Last week, President Paul Kagame took time off his busy schedule to have a candid discussion with journalists and media owners who had converged in Kigali for the fifth East Africa Community (EAC) media summit.
The debate was very interesting and provocative.
First, the President who is often lampooned as being unfriendly to the media agreed to this impromptu request for a debate with journalists on a wide range of issues--including press freedoms, access to information etc.
Kagame used recent developments in the region to prove that we in the media, have not lived up to the task of telling our regional story to world and left it to outsiders who have completely gotten it wrong.

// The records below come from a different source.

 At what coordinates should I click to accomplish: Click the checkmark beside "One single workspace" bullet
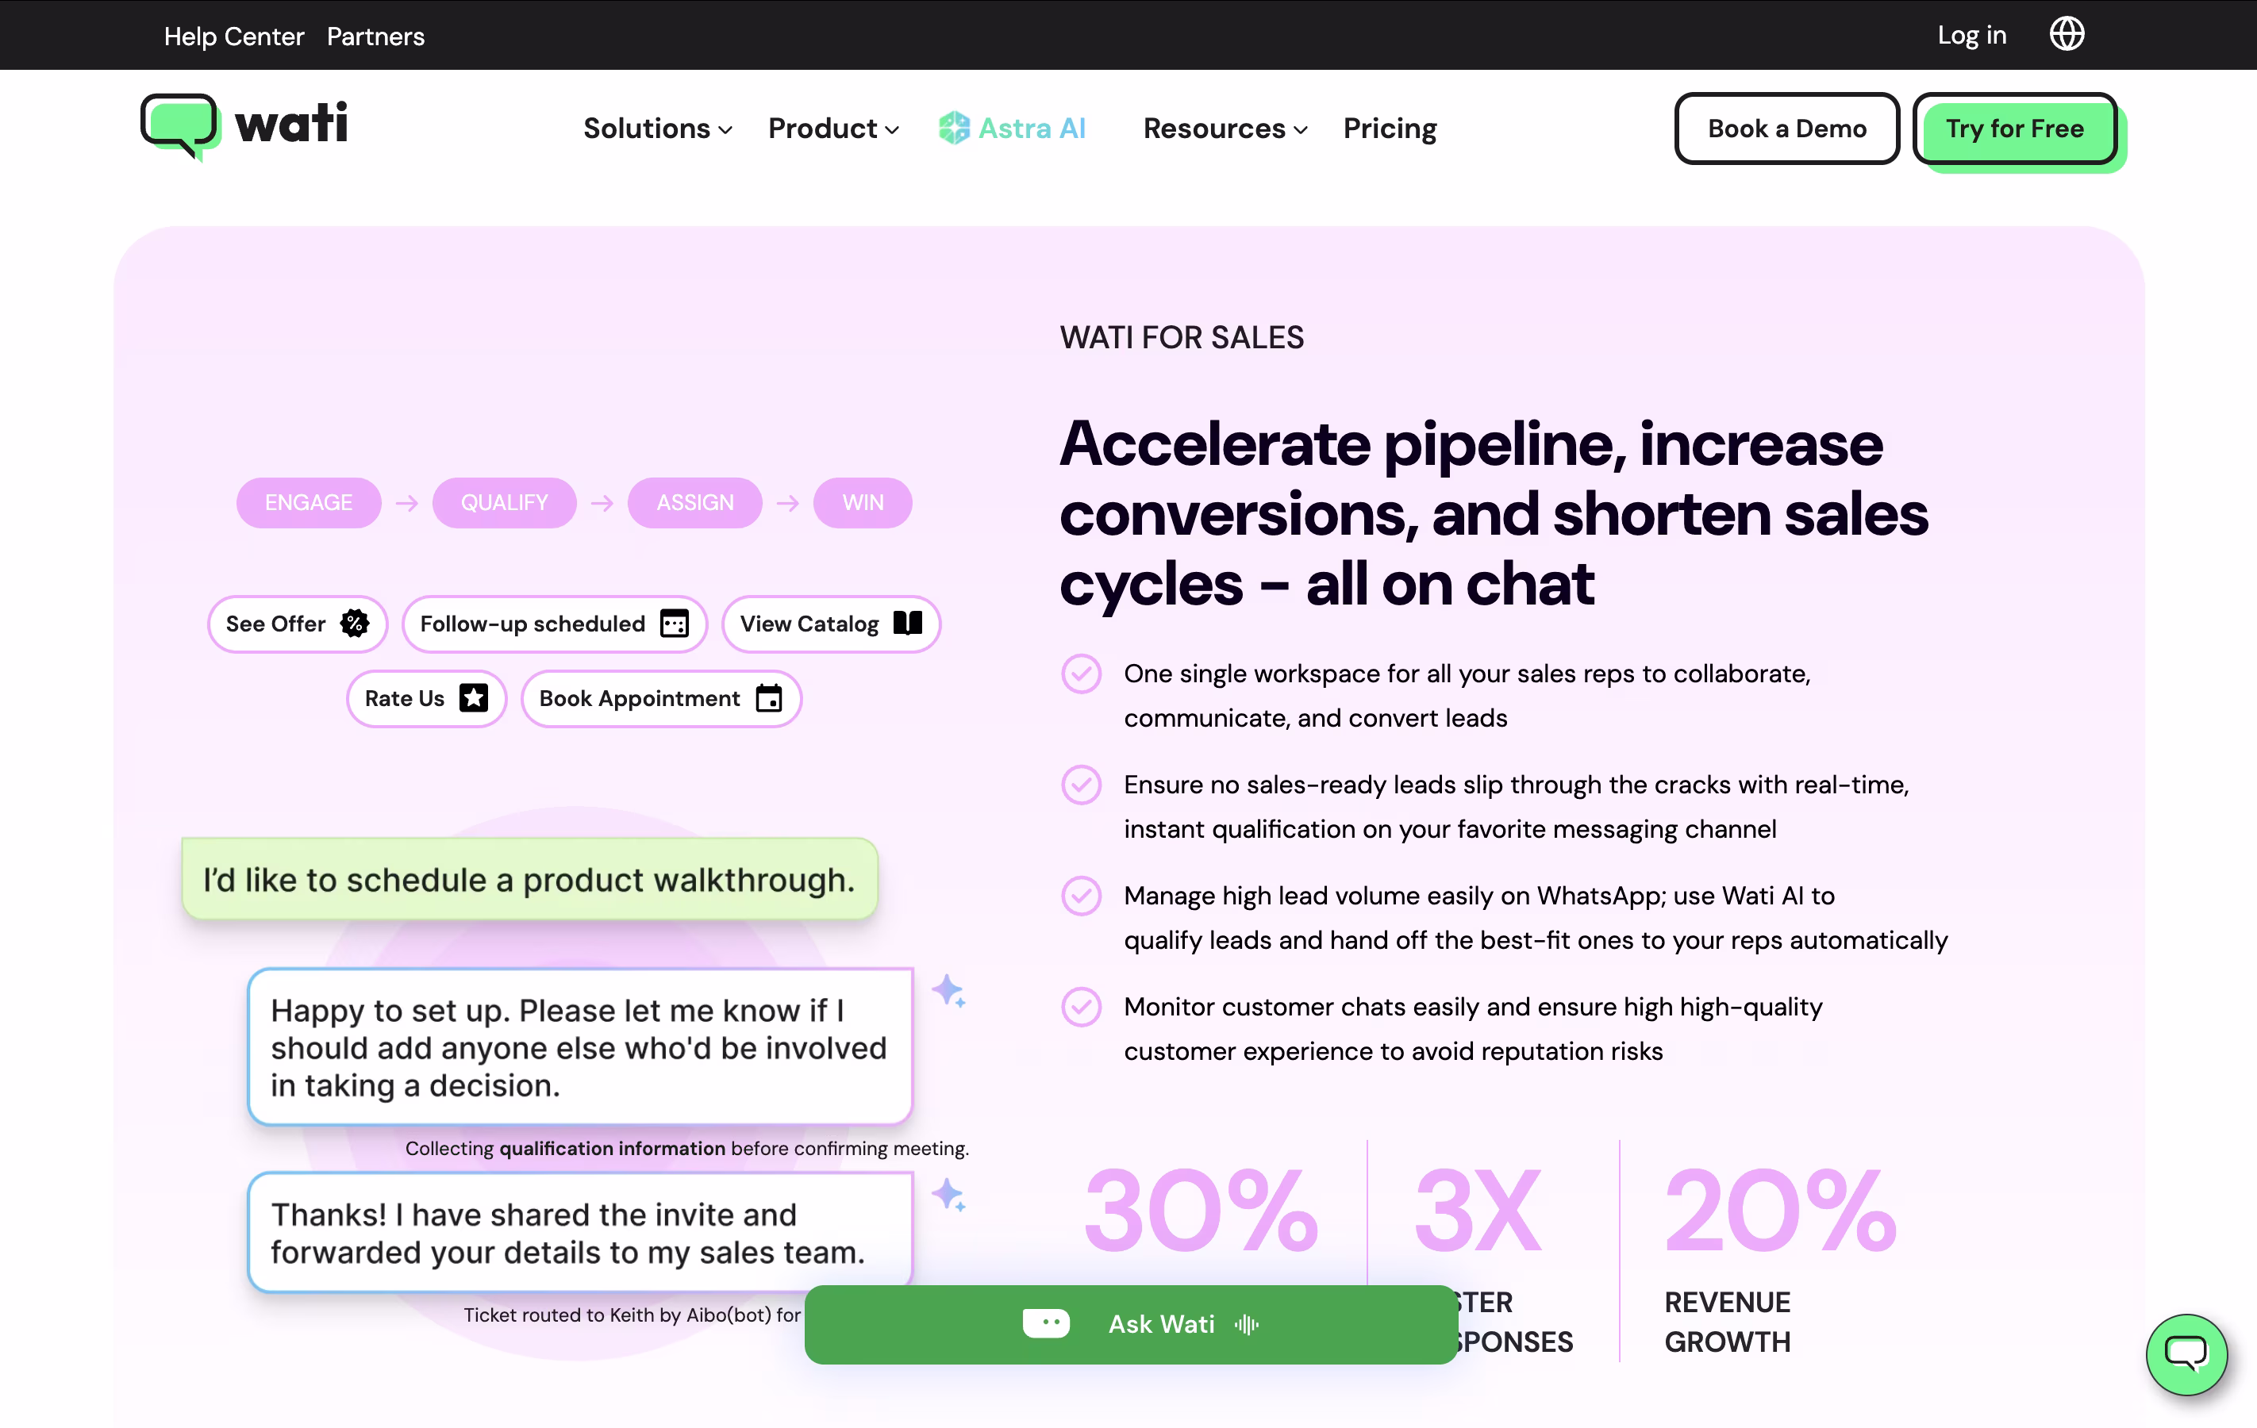point(1081,674)
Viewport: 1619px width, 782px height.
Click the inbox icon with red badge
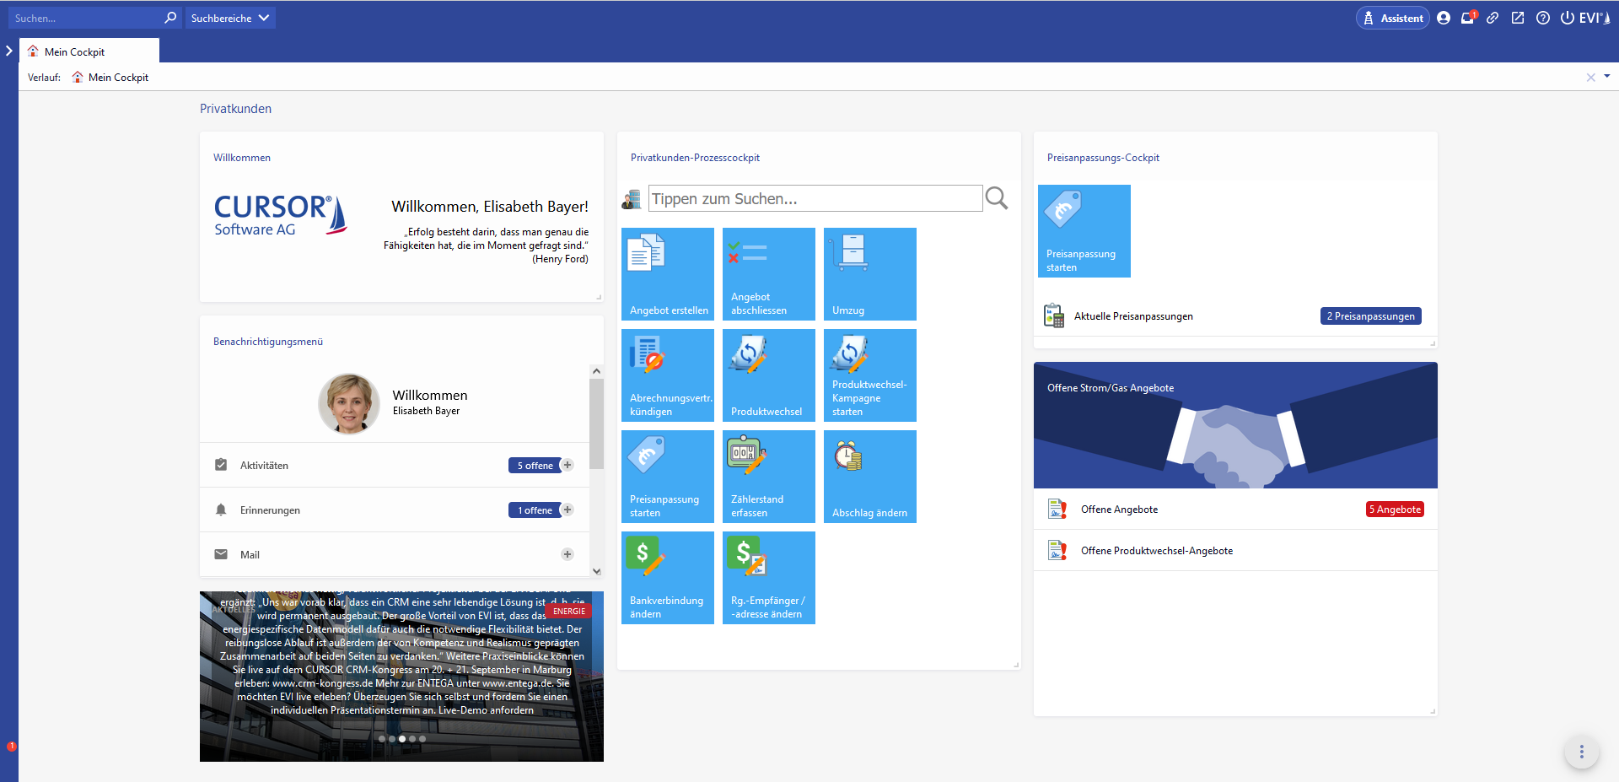(1467, 18)
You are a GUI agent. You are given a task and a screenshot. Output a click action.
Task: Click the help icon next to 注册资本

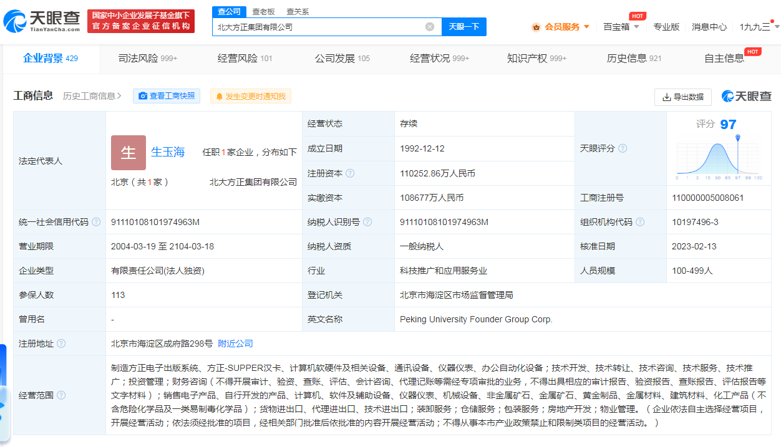(350, 173)
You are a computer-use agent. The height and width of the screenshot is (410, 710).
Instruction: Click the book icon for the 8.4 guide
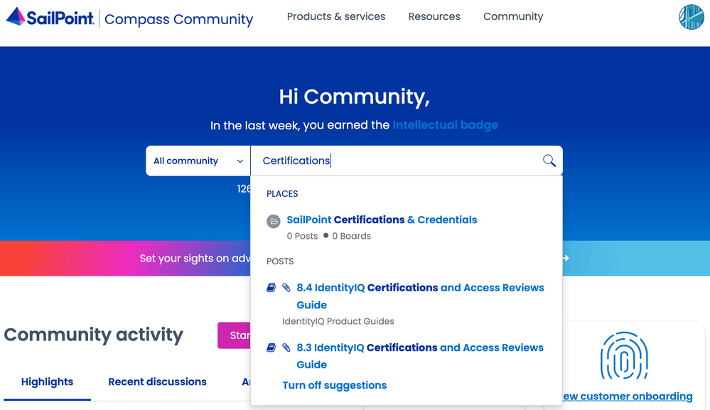pyautogui.click(x=271, y=288)
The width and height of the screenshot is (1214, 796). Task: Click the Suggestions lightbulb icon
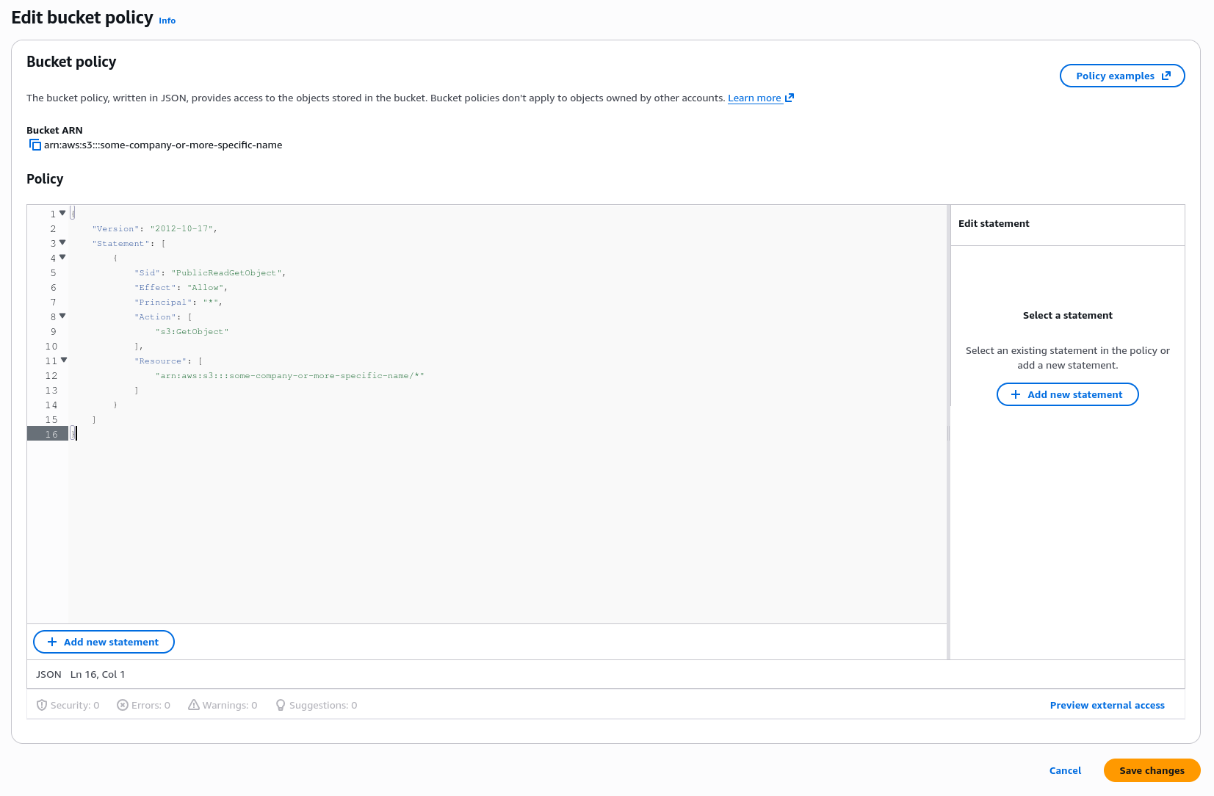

So, the president raised the bitter truth about the lack of capacity--sometimes financial as well as professional among media organizations to deal with complex issues in the region.
Often, we in the media have demonstrated inability to observe and write authoritatively on issues that are out there for any critical journalist to see. Instead who are contented with unquestioning reporting on what people, especially those in official positions, have to say. Sometimes we have even quoted people who are not authorities in matters they talk about. For instance, simply because somebody is a junior minister of health, does not make them experts on disease prevention or control.
So, when the UN panel of experts came up with a report alleging that Rwanda is giving material support to mutinous soldiers of DR Congo, the western media took it for the gospel truth and reported it that way.
When the media in the region also tried to catch up with the story, it did not take it a single step ahead by taking advantage its proximity to put things in perspective and tell the real story. Indeed, not any of the local journalists who have written about this story have ever stepped in the DR Congo.
So, without observing and verifying, how can we in the media play our role of informing the wider public?
Media owners therefore need to build capacity of their businesses to do their job properly and remain relevant. As President Kagame said, some governments may not be interested in doing this because they prefer having an ill-informed and less inquisitive media for obvious reasons.